For anything other than a bond or a debond, there is no reason to go to the chair more than one time per patient visit. Seriously. Well, I guess if you have inexperienced or incompetent staff I would go twice, and maybe if you were doing something out of the ordinary or super complex doubling up might be a good idea. But these are exceptions to the rule and you should work hard to train your clinicians to render great care. Also, if a procedure is that complicated, why not just do all the work yourself? What we do is not complicated, by and large. If you think about it, what we do during the majority of routine orthodontic appointments is far less technically demanding than what nail techs do when performing a manicure or pedicure. And what we do is far less invasive or likely to result in harm! Why do we orthodontists insist that we are the only ones qualified to do ANYTHING in the mouth when the truth is that a seasoned assistant is probably much better at these delegatable/repeatable procedures than we are AND most patients would rather have an assistant work on them (despite what you think, doctor).

How do you manage to go to the chair only once per visit? It’s simple but not easy:

1) First you have to have simple mechanics so that what you are doing is simple to train others to do, often repeated and very predictable.

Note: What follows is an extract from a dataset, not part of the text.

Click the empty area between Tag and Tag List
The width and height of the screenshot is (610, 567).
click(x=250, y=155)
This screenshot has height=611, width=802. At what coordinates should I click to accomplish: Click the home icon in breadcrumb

2) Train your staff well and teach them why you do what you do. You want the clinicians to understand the why so that they can predict what you will want to do AND if you make a mistake, a good clinician can and will speak up to point it out (IF your culture allows them to do so).

3) Write down what you will do at the next visit. Every. Single. Time.

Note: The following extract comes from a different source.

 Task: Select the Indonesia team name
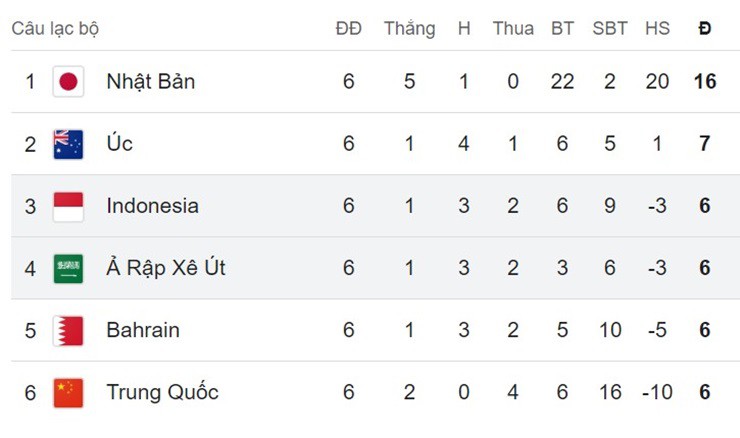(152, 206)
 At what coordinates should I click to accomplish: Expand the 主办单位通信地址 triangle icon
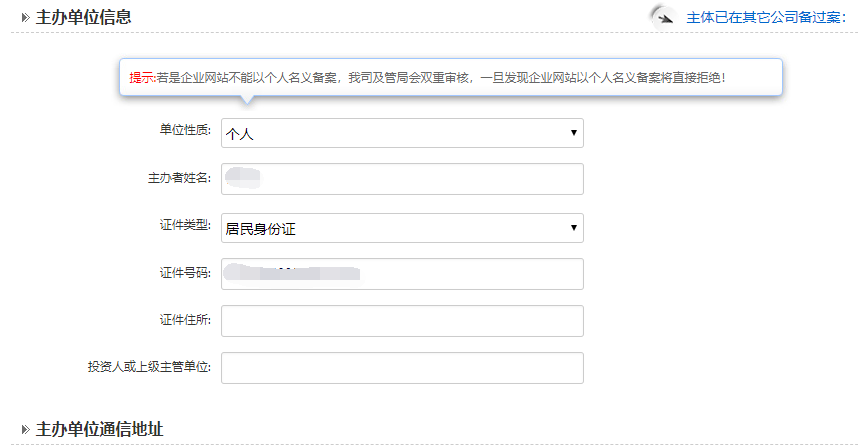click(x=24, y=429)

4) Allow your team members to begin working on what you prescribed last visit while they are waiting on you.

5) Train team members to call you at the appropriate time:

  • If the appointment is a simple wire change with nothing broken the clinician can change the wire then call you.
  • If it’s an elastic check the clinician can call you to have a look first before making changes so you can DX and TX plan and give instructions for this appointment and the next.
  • If you are detailing wire then the clinician can have everything ready for you to bend before calling you. I ask the clinicians to take the TMA wire out and make sure there is nothing broken and verify that the wire slides in and out of the molar tubes. They then replace the wire so I can mark and bend it.
  • If there is a broken bracket by itself or in combination with any of the above procedures or when there is a planned repair or repo, the clinician can have the handpiece and everything else ready before calling you. Upon arrival, you can do any DX and/or evaluation before starting the repair. Be sure to just go ahead and repair the bracket at the same time you remove the glue when there is only one or two brackets to be repaired rather than getting up, having the clinician use a retractor and coming back to the chair. It’s faster and more comfortable for the patient.

It takes some practice and getting used to but if you’ll think about what you do and why, you’ll find you’re much more efficient than you’ve ever been! There is no one thing to do or one secret to running an efficient office. It’s the culmination of several small things done well and done consistently. You can do it!